Except for the Norwegian art and Norwegian architecture and Norwegian period fashion and Norwegian indigenous people, Frozen has nothing to do with Norway and nothing Norwegian was shown!
The film designers made trips to Norway, not other Nordic or Scandinavian countries for research on the art design.
Did the makers of Pinocchio do the same for that film? And yes, Pinocchio, the book by an Italian author, is beloved by Italians. But because of the book, not Disney's film, which alters the story as much as they altered The Ice Queen for Frozen.
We've been through this before, but Norway's culture and essence are only used in the most superficial ways.
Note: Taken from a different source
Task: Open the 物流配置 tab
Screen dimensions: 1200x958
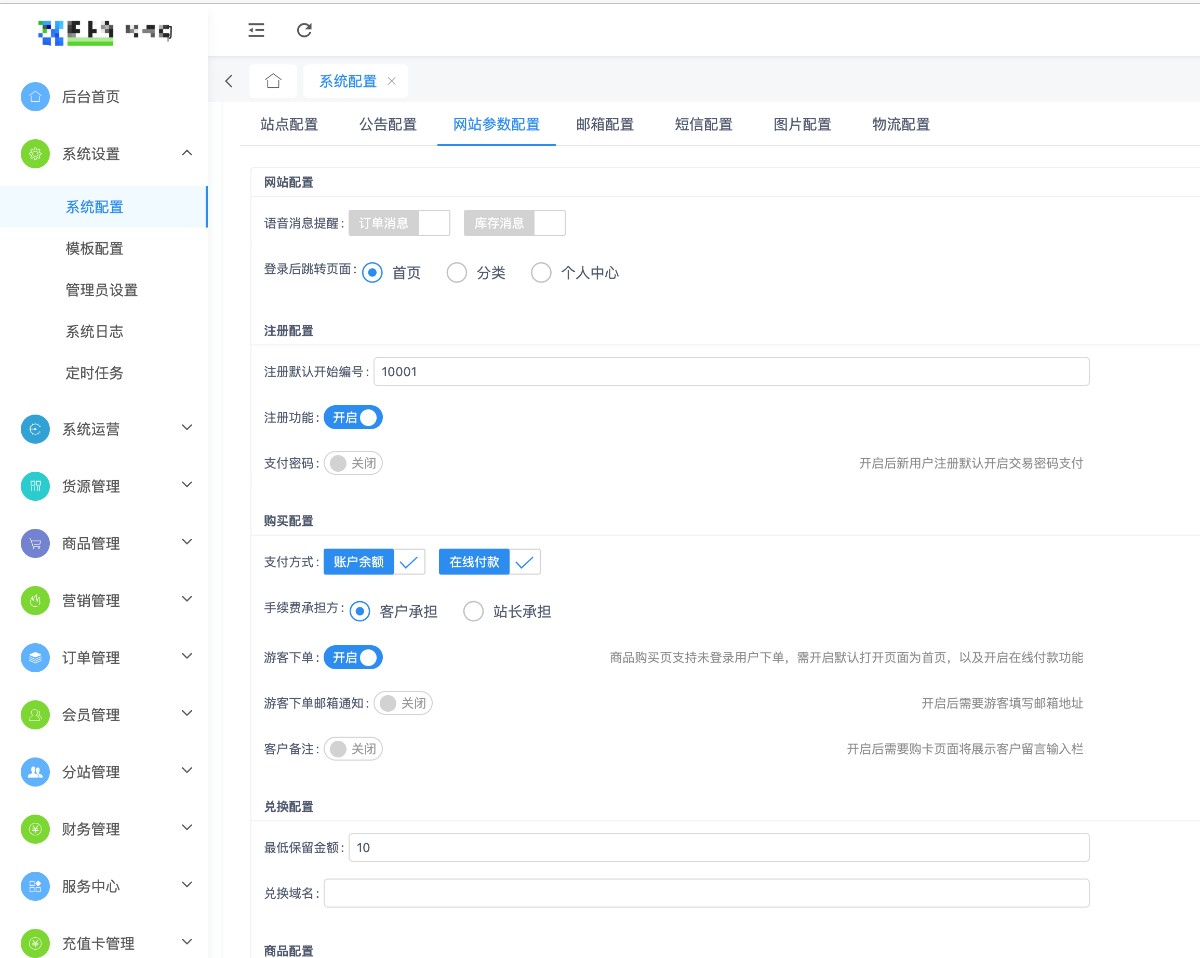Action: coord(901,125)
Sure, there's rosemaling touches, characters have stereotypical names, roofs have steep slopes, and there's that one song that nobody really remembers, but those could easily be swapped out for in almost any location that has winter. Nothing about those elements drives the story; they're all purely surface-level. It's not hard to imagine Studio Ghibli telling the same basic story in a distinctly Japanese setting, for example.
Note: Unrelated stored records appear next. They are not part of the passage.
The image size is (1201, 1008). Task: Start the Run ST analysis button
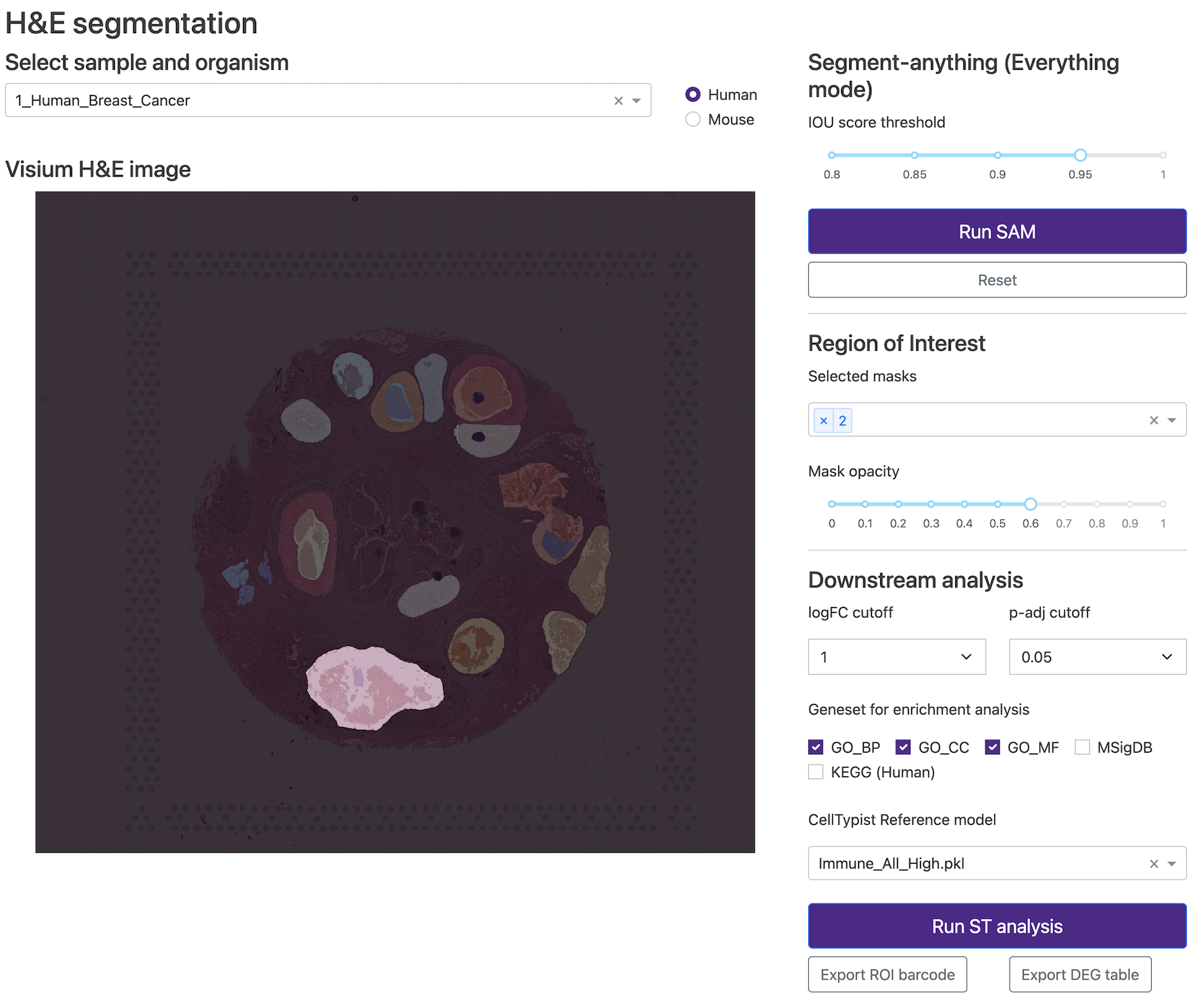coord(996,926)
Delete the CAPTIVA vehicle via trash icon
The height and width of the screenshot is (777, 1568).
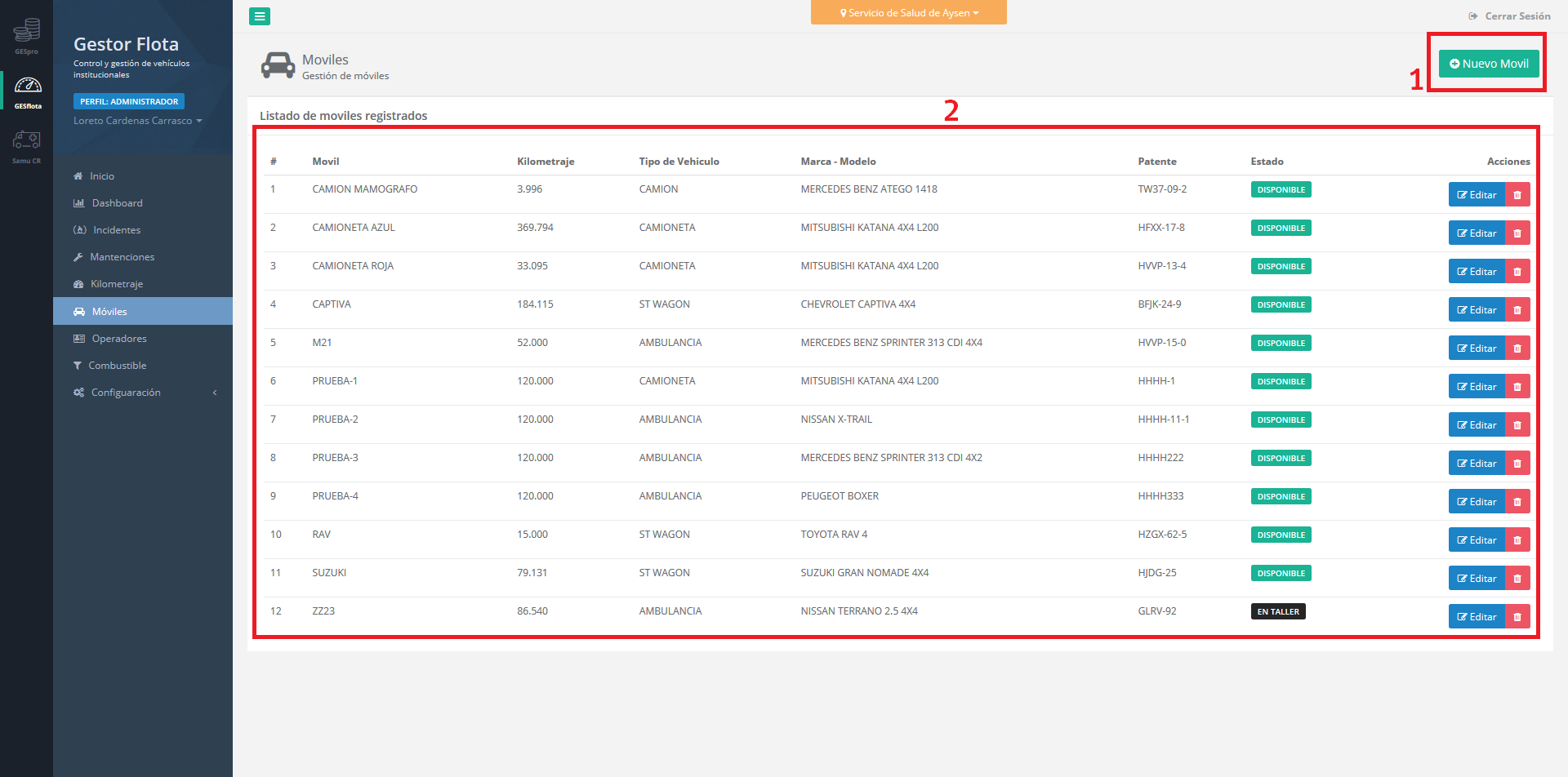[x=1517, y=310]
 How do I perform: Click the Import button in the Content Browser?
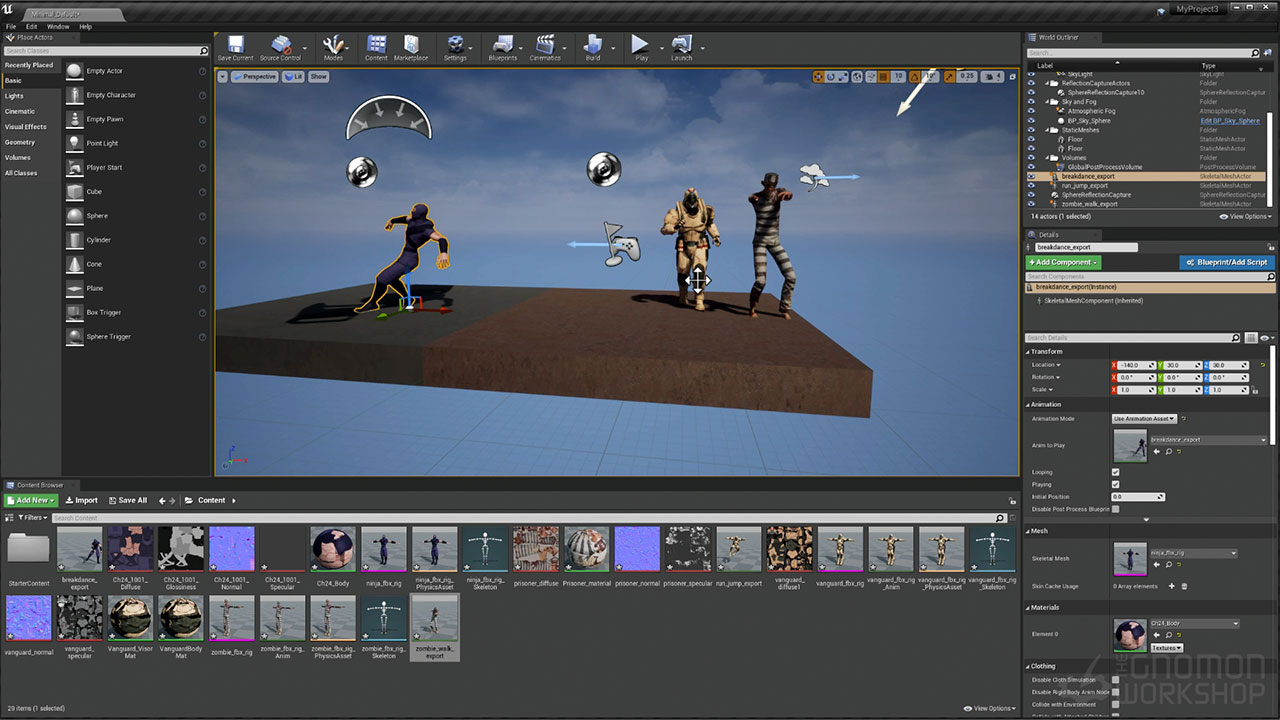(x=82, y=500)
I'd even take it one step farther and say that the vaguely Scandinavian setting works against the story's impact. Sure, the villagers are surprised by unseasonable winter weather, but once they have a chance to break out the warm clothes they already own, they adapt pretty seamlessly. Think how much more shocking and impactful Elsa's same powers would be in a setting with only warm weather, like the open-air thatched huts of Moana's beach.
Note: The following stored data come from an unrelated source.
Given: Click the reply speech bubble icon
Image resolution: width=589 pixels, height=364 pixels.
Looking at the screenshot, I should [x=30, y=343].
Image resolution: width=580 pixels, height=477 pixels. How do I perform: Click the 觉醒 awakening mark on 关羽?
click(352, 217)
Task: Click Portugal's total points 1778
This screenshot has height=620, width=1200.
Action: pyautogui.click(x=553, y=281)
Frozen really has no meaningful connections to Norway, nor do most of Disney's fairy tale films with their respective settings. Sure, they have little flourishes in the background to make them look a little different from the one prior to it, but none of it really ends up steering the story itself. But that's part of their wide-ranging long-lasting appeal: the stories being told are so universal that the setting doesn't matter; they work for a wide variety of audiences.
There's a reason that these are the films that keep being watched by generation after generation. They work on a basic archetypical level that continues to speak through the ages. But those archetypes don't really have anything to do with their settings, which is why it's so frustrating to see them being used in lieu of something unique that speaks to the diversity of the world's culture, as the park claims to celebrate. Instead of celebrating something unique to a location, we increasingly get a bland universal stand-in with only a tenuous connection to what makes that setting special.
For what it's worth, I thought the exhibit in the stave church showcased the cultural connections in a way that really fit World Showcase well (far better than what I've seen of the BATB sing-along lobby). It highlighted the art, architecture, music, and customs that were represented in the film, highlighting how they were used as inspiration for aesthetic design. The trouble was it seemed like such an afterthought with all the other Frozen influence in the pavilion that it felt more like a desperate plea to fit in, than a genuine educational experience.